Besides being an EMT, I sometimes work in the Emergency Room at our hospital. I recently had this patient walk in off the street with Chest Pain. I sat him in a wheelchair to take him to the Emergency room. I started asking questions, to see if it traveled anywhere, weather he was short of breath. He said it traveled to his shoulder, and he was short of breath at times. He said he knew what it was because he had this 30 years ago and it was indegestion. He also went hunting through the day. He had pain for two days. We get him hooked up to the monitor, did blood work and found out he actually id have an MI.


----------



## soon2bemt (Dec 31, 2006)

trauma1534 said:


> You have a 59 yom patient.  He has been experiencing crushing chest pains for the last hour.  Pain is radiating down his left arm, and he is now vomiting, sweating perfusly, and just plane out looking crappy.
> 
> Allergies:  PCN
> Medications:  Nitro SL/PRN, ASA 81mg
> ...



Even if pt had taken Viagra, I would still consider the Nitro due to pressure being 160/78.  I actually had a similar case to this one.  Pt. had taken Viagra and had Nitro pills of his own.  B/P was 168/90, pulse of 146, respirations of 24.  I contacted medical control-told him the situation, all the pt's information and vitals and he said go ahead with 1 and only 1 Nitro.  I did so-put him on 02 at 15 lpm-and hauled butt to the hospital due to him being sweaty, pain scale of 9, looking crappy, and radiation to the left arm.  My partner did all of her ALS stuff-cept for the Nitro pill that I "assisted" with.  She was busy trying to hook up the 12-lead-which by the way this guy we had was in V-Tach......my partner said that is the first time she had ever seen perfusing V-Tach.....SCARY!

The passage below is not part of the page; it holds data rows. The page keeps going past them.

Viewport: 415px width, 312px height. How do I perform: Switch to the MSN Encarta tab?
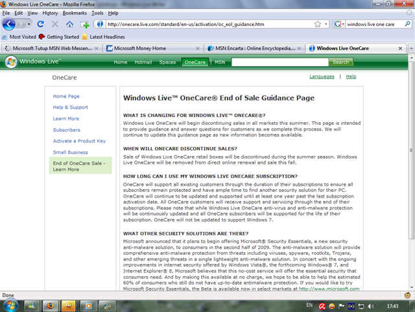pos(253,48)
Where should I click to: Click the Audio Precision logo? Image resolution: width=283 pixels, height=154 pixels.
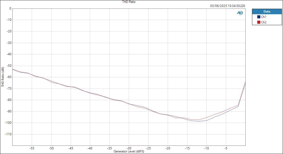pos(239,12)
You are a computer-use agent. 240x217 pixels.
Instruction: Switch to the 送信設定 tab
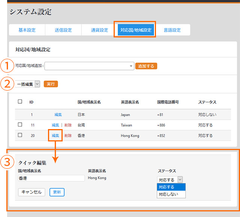[x=63, y=30]
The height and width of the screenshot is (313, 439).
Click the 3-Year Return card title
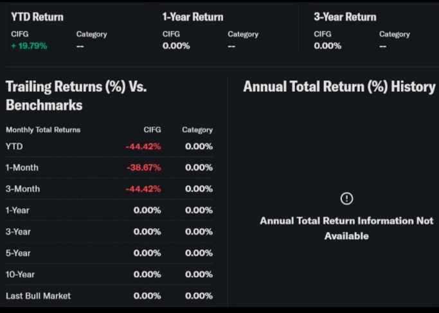click(345, 17)
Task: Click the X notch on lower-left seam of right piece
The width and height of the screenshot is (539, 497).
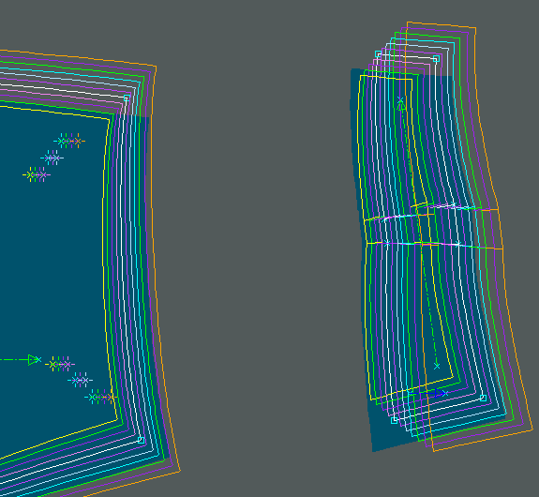Action: pos(387,244)
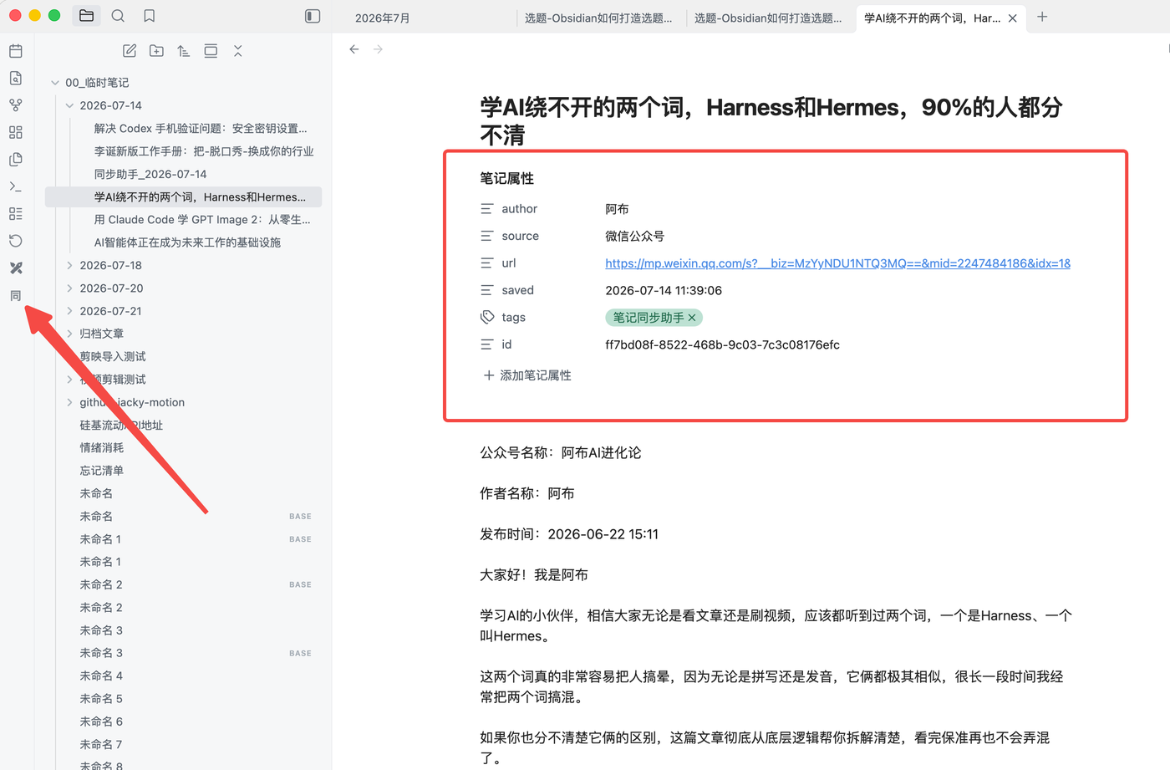
Task: Open command palette terminal icon in ribbon
Action: point(16,186)
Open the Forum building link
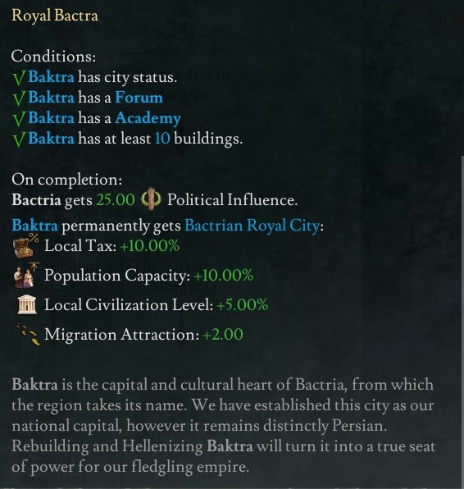The height and width of the screenshot is (489, 464). point(139,98)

Now, if I was on a BLS truck I would seriously consider flying this patient to a cardiac center-could get them to a hospital faster than we could either get an ALS unit to us or get the pt to a hospital.


----------



## Jersey (Jan 1, 2007)

Medivixen said:


> Follow local protocol...that is why they are there.
> My protocol is as follows:
> 
> High flow O2 via NRB
> ...



I've never used entonox. Can someone describe this drug to me?

Thanks!
Matt


----------



## Medivixen (Jan 21, 2007)

*Entonox = Nitrous Oxide*

here's a little something from my monographs.  We can admin entonox for pain prn... pretty basic stuff; our first responders can get an endorsement for it even.  Handy!


*NITROUS OXIDE (ENTONOX)*

*Classification* - An inorganic compound made of ammonium nitrate. Analgesic.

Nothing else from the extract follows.